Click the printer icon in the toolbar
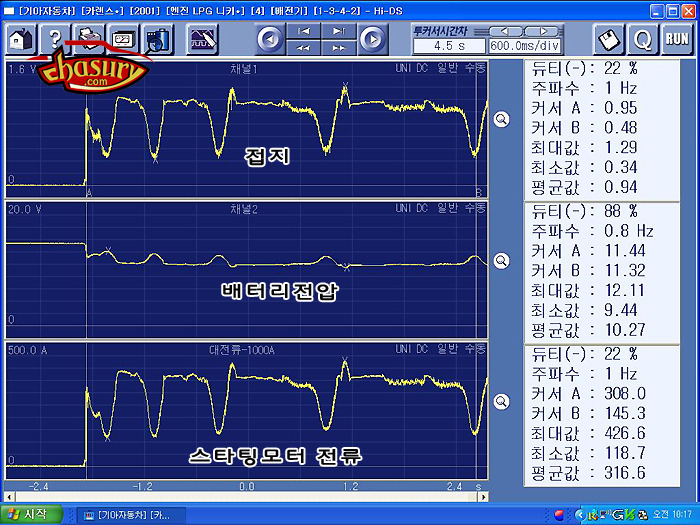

################

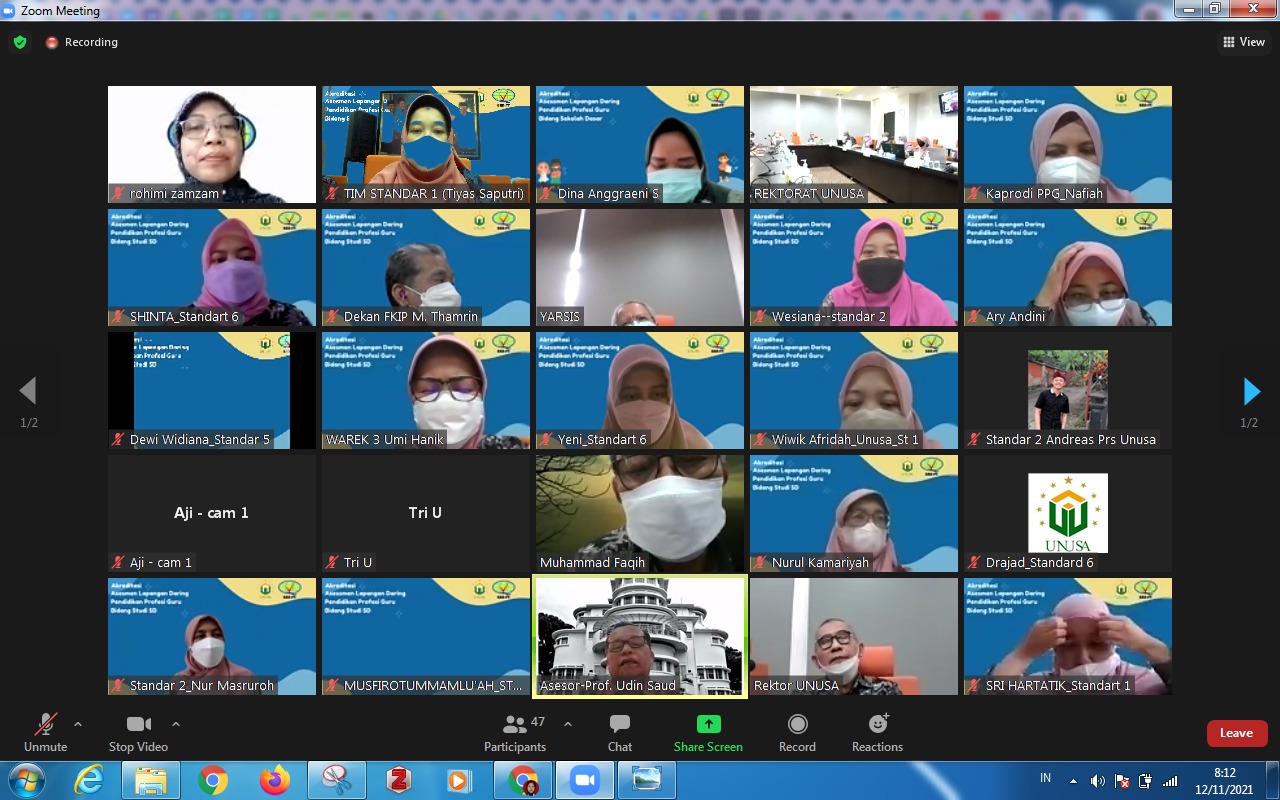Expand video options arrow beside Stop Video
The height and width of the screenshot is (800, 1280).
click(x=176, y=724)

################

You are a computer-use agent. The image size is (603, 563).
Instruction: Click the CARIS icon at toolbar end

################

TASK DIRECTIONS. When you reach the line containing "You are a computer-use" in the data above, start copying exactly, and stop after the line containing "Instruction: Click the".

SOLUTION FOR THIS EXERCISE.
You are a computer-use agent. The image size is (603, 563).
Instruction: Click the CARIS icon at toolbar end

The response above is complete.